Apa yang ada di hati terefleksi di wajah. Sang konsultan tanaman tropis terheran saat membaca wajah kliennya, tak menyangka suasana hati kliennya akan berubah. Bahu sang konsultan menegak sedikit lebih kaku, memutar otak agar bisa menggiring arah pembicaraan ke arah lain: "Apakah Anda punya konsep ruang taman indoor yang diinginkan?"

Pertanyaan itu membuat Aurelia bebas dari awan mendung.

Untuk itu, sang wanita jelas punya jawabannya.

"Aku ingin tamanku dibuat seperti Crystal Palace," ungkap Aurelia dengan penuh semangat.
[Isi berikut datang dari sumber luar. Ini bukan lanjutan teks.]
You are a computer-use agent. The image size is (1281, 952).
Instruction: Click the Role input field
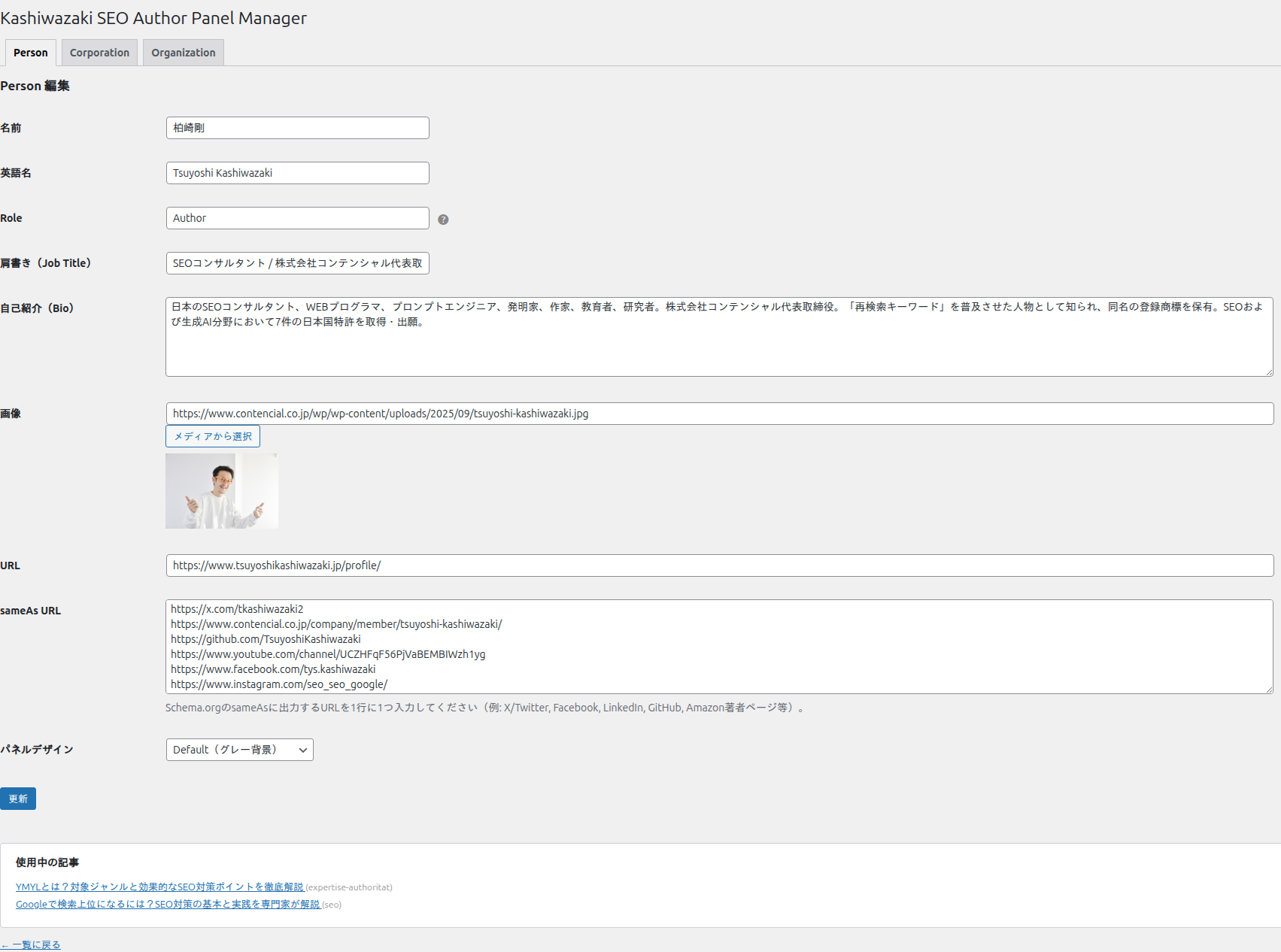[x=297, y=218]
Pipi wanita itu terlihat memerah segar tatkala melanjutkan, "penuh dengan tanaman berukuran tinggi, besar, gemuk, dan indah! Jangan terlalu banyak bunga. Didominasi tanaman tropis saja, supaya berbeda dengan koleksi tanaman di rumah London sana."

Mendengar rentetan permintaan Aurelia, dengan buru-buru sang konsultan tanaman tropis mencatat semuanya di buku agenda miliknya. "Apakah ada tanaman khusus yang ingin Anda miliki?" pancing sang konsultan tanaman tropis.

"Hmm, pohon pisang? Terus, pohon palem yang gemuk dan besar seperti di Timur Tengah? Aku pernah melihatnya dari koleksi majalah petualangan yang dimiliki ayahku. Lalu, apa lagi … Daun lidah mertua yang banyak sekali. Habis itu, daun kuping gajah, beberapa bunga anggrek juga. Anggreknya jangan terlalu banyak, supaya masih didominasi sama tanaman hijau. Tambah lagi—"

Martha, yang kembali ke tempat sang nona berada dengan membawa sebaki teh poci dan satu set cangkir-cangkir, menahan diri agar tidak tersenyum lebar di depan para tamu. Nona Aurelia terlihat bersemangat membahas tanaman-tanamannya, membuat sang konsultan muda hampir terseok-seok mengikuti arah pembicaraan karena sang nona tak berhenti membahasnya.

Senang melihat sang nona yang tak lagi muda itu kembali menjadi sosoknya dahulu kala.